▸ WORK INSTRUCTIONS:
State how many lines of the records below contain the word "pixels". Give only the number.
## START INFORMATION SUPPLIED
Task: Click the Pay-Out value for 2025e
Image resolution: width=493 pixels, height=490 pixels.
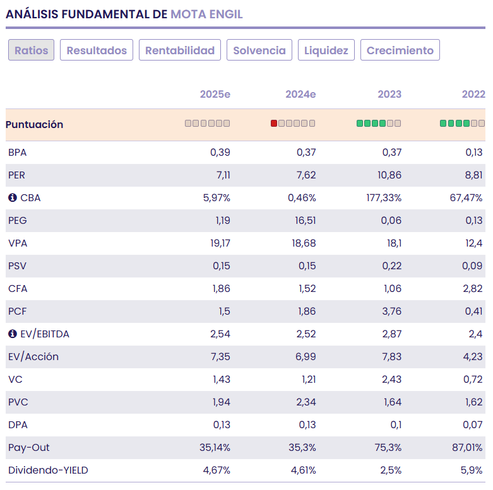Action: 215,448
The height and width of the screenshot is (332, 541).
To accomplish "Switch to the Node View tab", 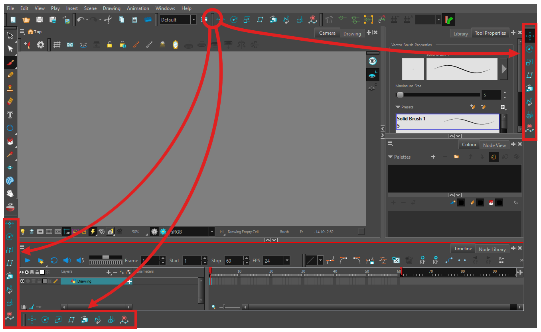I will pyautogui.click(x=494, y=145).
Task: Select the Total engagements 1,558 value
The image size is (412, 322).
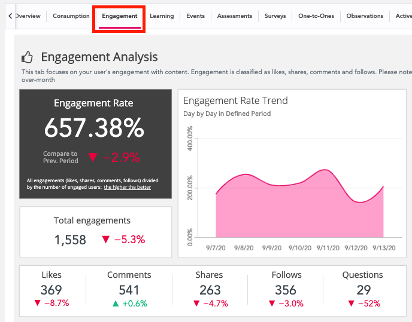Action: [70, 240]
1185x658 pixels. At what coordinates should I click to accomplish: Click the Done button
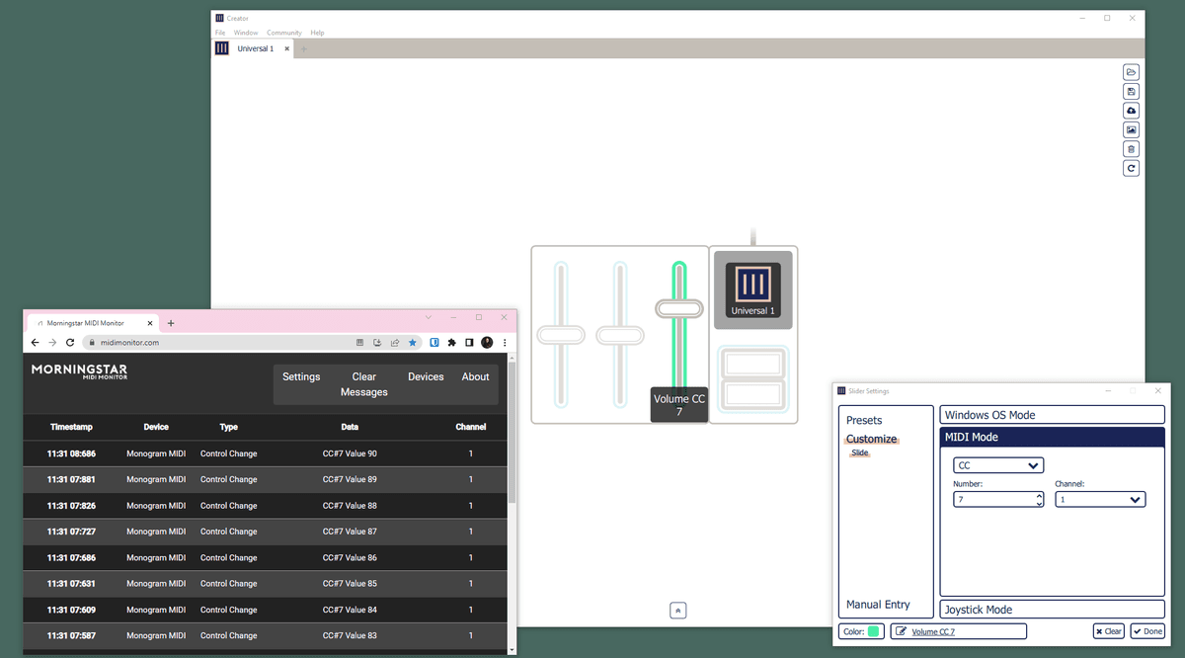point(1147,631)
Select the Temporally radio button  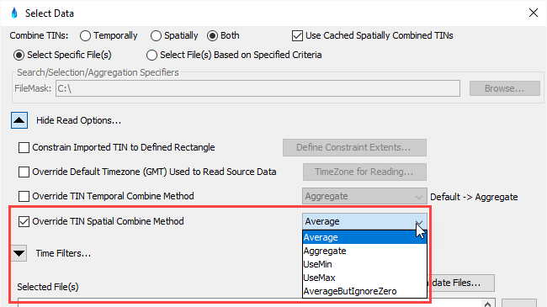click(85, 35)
## END INFORMATION SUPPLIED
▸ COMPLETE RESPONSE:
2